Add real-cluster E2E release gate#83
Conversation
There was a problem hiding this comment.
Pull request overview
This PR introduces a real-cluster E2E “release gate” by making make test-e2e run the existing playground chaos suite against an actual Kubernetes cluster, and wiring that into GitHub Actions so release publishing is blocked on the E2E run.

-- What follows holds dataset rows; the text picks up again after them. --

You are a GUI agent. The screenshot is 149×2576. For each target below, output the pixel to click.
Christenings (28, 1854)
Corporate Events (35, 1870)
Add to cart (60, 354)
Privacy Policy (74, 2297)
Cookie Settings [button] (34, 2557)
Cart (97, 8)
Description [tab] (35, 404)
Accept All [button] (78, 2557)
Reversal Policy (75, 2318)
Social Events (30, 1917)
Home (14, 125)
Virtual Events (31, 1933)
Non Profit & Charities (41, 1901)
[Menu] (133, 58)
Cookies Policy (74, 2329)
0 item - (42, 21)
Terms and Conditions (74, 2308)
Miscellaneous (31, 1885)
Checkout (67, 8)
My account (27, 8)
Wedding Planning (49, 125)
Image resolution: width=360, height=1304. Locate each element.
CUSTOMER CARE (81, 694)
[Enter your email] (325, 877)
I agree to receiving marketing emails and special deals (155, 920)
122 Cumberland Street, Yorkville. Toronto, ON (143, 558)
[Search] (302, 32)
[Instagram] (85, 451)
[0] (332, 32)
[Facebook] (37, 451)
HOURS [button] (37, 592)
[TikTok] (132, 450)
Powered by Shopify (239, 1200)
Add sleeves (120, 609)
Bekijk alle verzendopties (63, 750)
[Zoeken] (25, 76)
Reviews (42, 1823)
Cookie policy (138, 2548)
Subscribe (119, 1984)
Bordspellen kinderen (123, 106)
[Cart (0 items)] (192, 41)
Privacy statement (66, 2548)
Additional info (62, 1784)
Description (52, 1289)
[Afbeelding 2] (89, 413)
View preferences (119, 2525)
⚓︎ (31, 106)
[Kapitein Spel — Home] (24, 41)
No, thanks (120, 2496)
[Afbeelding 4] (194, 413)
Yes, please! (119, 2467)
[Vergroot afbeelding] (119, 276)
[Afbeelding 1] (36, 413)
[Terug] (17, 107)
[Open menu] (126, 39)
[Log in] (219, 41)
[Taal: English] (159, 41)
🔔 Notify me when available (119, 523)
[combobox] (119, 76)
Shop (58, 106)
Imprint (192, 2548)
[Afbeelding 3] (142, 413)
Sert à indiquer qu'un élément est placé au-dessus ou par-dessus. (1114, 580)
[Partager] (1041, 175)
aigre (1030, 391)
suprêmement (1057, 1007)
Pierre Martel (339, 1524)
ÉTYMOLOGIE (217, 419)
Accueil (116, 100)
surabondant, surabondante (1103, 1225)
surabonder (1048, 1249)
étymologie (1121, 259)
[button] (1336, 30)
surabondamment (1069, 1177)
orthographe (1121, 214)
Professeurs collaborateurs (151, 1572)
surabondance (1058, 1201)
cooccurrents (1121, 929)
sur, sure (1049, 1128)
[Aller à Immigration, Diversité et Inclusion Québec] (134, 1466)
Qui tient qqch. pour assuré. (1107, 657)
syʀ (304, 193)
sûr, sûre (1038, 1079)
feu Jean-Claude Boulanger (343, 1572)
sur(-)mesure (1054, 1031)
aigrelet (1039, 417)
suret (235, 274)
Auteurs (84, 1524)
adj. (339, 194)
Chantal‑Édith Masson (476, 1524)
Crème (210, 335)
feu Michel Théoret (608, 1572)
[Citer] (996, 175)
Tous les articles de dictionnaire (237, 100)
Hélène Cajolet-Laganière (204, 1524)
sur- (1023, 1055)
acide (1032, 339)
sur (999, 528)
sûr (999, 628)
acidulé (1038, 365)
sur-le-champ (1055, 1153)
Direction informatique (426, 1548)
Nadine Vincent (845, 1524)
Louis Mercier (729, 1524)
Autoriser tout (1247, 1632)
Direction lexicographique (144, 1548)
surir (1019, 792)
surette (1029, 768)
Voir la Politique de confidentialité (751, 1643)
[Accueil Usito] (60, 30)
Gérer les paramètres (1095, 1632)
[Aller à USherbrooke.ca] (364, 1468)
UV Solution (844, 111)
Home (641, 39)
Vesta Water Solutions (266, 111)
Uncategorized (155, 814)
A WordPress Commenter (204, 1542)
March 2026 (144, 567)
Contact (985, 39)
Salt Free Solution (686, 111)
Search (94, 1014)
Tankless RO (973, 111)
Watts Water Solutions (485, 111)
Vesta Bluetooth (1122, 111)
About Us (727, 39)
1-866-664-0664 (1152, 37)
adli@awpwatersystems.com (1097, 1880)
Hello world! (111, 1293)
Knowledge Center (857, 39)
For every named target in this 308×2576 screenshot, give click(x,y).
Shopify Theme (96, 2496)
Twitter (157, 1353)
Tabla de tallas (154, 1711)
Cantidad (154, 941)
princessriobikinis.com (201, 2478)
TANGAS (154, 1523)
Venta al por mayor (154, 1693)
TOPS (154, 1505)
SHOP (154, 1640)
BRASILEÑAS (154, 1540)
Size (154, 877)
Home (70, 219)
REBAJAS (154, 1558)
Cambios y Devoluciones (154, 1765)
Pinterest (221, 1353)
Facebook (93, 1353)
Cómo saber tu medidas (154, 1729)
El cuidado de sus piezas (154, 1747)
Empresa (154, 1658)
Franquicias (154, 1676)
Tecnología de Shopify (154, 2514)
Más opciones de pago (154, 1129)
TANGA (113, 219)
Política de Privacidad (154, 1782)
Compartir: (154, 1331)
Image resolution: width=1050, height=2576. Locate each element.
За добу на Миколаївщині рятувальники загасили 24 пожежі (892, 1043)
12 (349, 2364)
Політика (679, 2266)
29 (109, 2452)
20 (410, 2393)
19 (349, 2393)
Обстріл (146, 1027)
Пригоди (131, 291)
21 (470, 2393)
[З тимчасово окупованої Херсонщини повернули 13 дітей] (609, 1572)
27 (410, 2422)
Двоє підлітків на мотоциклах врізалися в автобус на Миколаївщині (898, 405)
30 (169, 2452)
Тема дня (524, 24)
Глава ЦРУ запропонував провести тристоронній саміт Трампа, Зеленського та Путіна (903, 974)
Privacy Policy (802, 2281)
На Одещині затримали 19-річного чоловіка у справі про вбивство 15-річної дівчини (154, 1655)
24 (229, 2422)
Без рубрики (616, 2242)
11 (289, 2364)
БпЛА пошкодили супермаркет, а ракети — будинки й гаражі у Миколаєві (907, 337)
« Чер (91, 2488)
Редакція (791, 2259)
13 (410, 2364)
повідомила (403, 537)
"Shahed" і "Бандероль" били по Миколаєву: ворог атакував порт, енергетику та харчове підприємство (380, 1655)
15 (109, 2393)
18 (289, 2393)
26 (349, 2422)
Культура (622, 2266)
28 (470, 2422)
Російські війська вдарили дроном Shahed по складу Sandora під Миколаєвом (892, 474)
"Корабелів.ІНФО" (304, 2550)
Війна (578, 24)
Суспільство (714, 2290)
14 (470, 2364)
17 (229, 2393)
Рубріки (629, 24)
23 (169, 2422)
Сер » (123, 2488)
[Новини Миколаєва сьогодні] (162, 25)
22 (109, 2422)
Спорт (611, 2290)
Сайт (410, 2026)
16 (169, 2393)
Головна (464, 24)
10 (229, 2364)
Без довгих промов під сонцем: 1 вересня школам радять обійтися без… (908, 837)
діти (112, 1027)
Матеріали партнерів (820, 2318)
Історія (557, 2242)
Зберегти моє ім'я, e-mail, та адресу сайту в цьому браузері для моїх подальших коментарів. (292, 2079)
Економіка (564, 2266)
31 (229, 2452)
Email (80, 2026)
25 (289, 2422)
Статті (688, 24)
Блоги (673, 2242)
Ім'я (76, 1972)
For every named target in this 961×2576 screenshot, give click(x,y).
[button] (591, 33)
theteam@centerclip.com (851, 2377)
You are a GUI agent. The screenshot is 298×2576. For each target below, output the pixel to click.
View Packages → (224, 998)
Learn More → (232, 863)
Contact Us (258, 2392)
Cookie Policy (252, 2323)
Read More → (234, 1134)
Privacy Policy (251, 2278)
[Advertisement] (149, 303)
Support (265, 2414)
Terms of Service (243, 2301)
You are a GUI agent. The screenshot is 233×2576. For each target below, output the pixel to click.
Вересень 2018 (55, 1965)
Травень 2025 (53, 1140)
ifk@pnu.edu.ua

It also updates playground setup and docs/examples to align with Helm CRD ownership behavior and CI execution.
Changes:
- Replace the placeholder
make test-e2ewith profile-drivenplayground-chaos run-allexecution (smoke/release/full) and add Make targets for smoke/profile runs. - Add reusable kind+Calico E2E workflow and a trigger workflow (nightly/manual/PR label), and require the E2E gate in the release workflow before publishing.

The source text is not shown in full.